The Data Scientist at Work
(ED NOTE: We can use this post to apply to data mining for medicine, and not business. We feel the same principles outlined apply. When you see the word “business”, you can insert “medicine”)
OCTOBER 24, 2013
Harvard Business Review calls it the sexiest job of the 21st century,1 it has become a popular concept (Google returns over 200 million hits), and in the business intelligence (BI) world everyone has an opinion on it: the data scientist. This article describes what data scientists do, the relationship with business intelligence, the specific characteristics of a data science exercise, the process a data scientist uses to discover business insights, and the relationship between the data scientist and the business analyst.
Note: This article contains extracts from the white paper2 “Discovering Business Insights in Big Data Using SQL-MapReduce.”
Business Intelligence and Discovery
Discovery of new business insights is the key task of a data scientist. Therefore, let’s start with explaining the concept of discovery and how it relates to business intelligence. Boris Evelson of Forrester Research3 defines business intelligence as follows:
Business intelligence is a set of methodologies, processes, architectures, and technologies that transform raw data into meaningful and useful information used to enable more effective strategic, tactical, and operational insights and decision making.

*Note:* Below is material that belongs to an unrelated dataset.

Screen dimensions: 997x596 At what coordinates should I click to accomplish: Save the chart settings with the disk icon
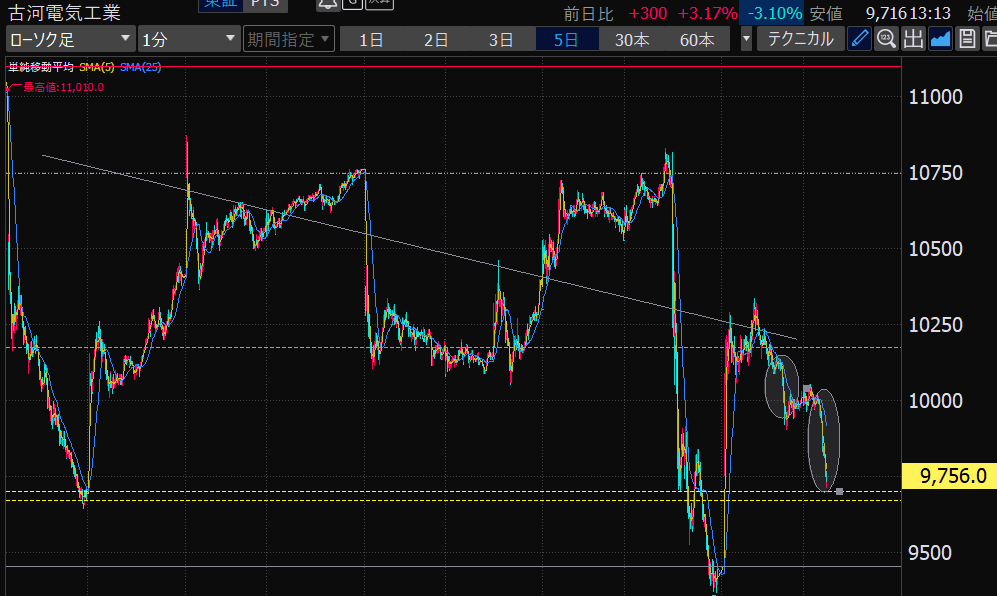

From this definition can be derived that business intelligence is not a tool, not a technology, nor some design technique, but it’s everything needed to transform and present the right data in a form that leads to business insights and improves the decision-making processes of an enterprise.

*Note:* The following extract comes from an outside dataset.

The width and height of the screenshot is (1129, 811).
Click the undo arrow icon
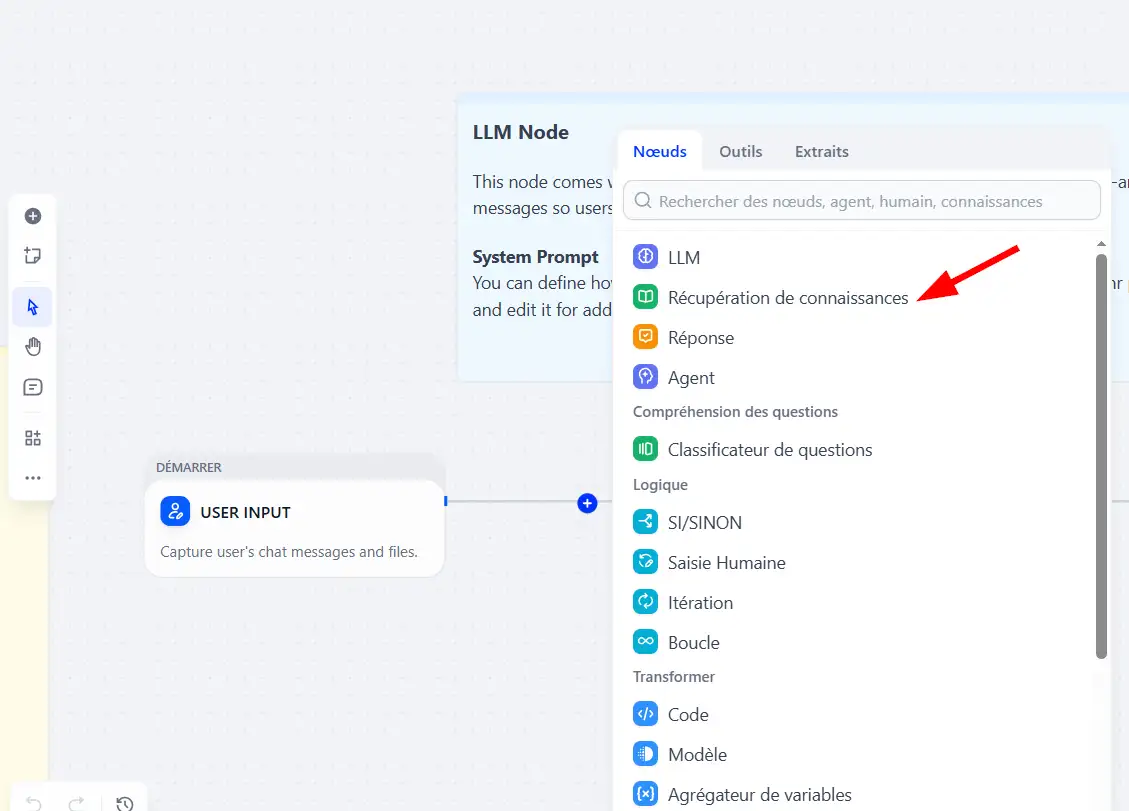coord(34,803)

The tools used by decision makers to study and analyze data can be classified in two main categories: reporting tools and analytical tools. In principle, reporting tools show what has happened. Although the presented data may have been transformed, processed and aggregated, the data still shows the past and current situation. Typical examples of questions answered with reporting tools are: “Show the total revenue per sales region of the last two weeks” and “Present a 360˚ report of a particular customer.” Dashboards are also examples of reports. OLAP tools with which users can study data from every angle and at every level of detail belong to this category as do batch reports.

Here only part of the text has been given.